銀の豹はリビングで双頭の鷲と婚約者を待っていた。
婚約者の『両羽ひかり』についてはクラウド総帥から基本的な情報をもらっている。
日本人でありながら闇社会にも関係のあった少女。
銀の豹はアランの心を射止めた少女に興味があった。
クラウドの最初の妻の若菜も日本人だった。
だが若菜は一般人だったからクラウドが若菜と結婚するのに苦労していたのは知っている。

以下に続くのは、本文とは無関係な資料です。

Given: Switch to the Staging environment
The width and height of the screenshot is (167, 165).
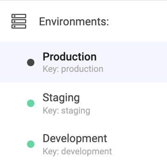Looking at the screenshot, I should click(84, 103).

けれど若菜という人間は総帥夫人として頑張っていた方だと思う。
今の二番目の妻エリザと比べたら雲泥の差だ。
銀の豹はクラウドの足を引っ張ってるエリザのことが嫌いである。
唯一エリザの功績を認めるならばエドワードという息子を産んだことくらいだ。
エドワードは幼い頃は体が弱く一族の一部から出来損ないと言われてた時期があったが銀の豹はそんなことは思っていなかった。
エドワードはアランと同じくクラウドの実子だ。
その子供が出来損ないなわけがない。
そしてエドワードは最近みるみるうちに頭角を現し始めている。
アランに至ってはクラウドの後継者として申し分ない。
銀の豹はクラウドの二人の息子の成長が楽しみだった。
例え自分とクラウドの子供でなくても。
「銀の豹様。双頭の鷲様と婚約者様がお着きになられました」
「お通してちょうだい」
部下の報告に銀の豹は短く答える。
しばらくすると双頭の鷲のアランと婚約者のひかりがリビングに入って来た。
「お久しぶりです。ギンの叔母様。婚約者のひかりを連れてきました」
「初めまして。両羽ひかりです」
ひかりは銀の豹に挨拶をする。
「ようこそ、シンガポールへ。遠かったでしょう? まあお座りになって」
アランとひかりはソファに座る。
ひかりは目の前に座った銀の豹の美しさに思わず見惚れる。
アランから年齢は四十代半ばと聞いていたが三十代と言われても全然通用するぐらいの若さに溢れている。
「どうかなさって?」
銀の豹の言葉にひかりは我に返る。
「いえ、銀の豹さんは美しい方だと思って」
「あら、ありがとう。ひかりさん」
銀の豹は笑みを浮かべる。
「ギンの叔母様は父の異母妹にあたる正真正銘の俺の叔母なんだ」
「え! そうなの?」
ひかりは先ほどから銀の豹から感じていた雰囲気がどことなくクラウド総帥に似ていると思っていたのでクラウド総帥の異母妹と聞き納得した。
「私は地域リーダーでは唯一ブラックウェル一族の出身なのよ」
銀の豹は青色の瞳でひかりを見つめる。
「ギンの叔母様が支配している地域はドレイクヴァロにとっても重要な地域でね。だから代々ブラックウェル一族の出身者がリーダーをやってるんだ」
「そうなのね」
「ひかりさんはドレイクヴァロでは「麻薬」の取引がご法度なのはご存知?」
「はい。初代ドレイクヴァロの総帥の遺言で「麻薬」は取り扱わないと決められていると聞きました」
ひかりが答えると銀の豹はチラリとアランの方を見る。
アランは仕方ないと言った感じで頷く。
「私は唯一ドレイクヴァロの中で「麻薬」を取り扱っているの」
「え!」
「でも誤解しないでね。ひかりさん。私は「麻薬」を買うけれど全て焼却処分するのよ」
「焼却処分ですか」
「東南アジア諸国は大麻草を栽培する国や組織が多いの。そこから大麻草を買って焼却処分して世界の「麻薬」を少しでも減らすことが私の使命」
ひかりは銀の豹の説明に驚いた。
ドレイクヴァロは「麻薬」をただ取り扱わないだけでなく世界に蔓延する「麻薬」を減らす仕事もしているのだ。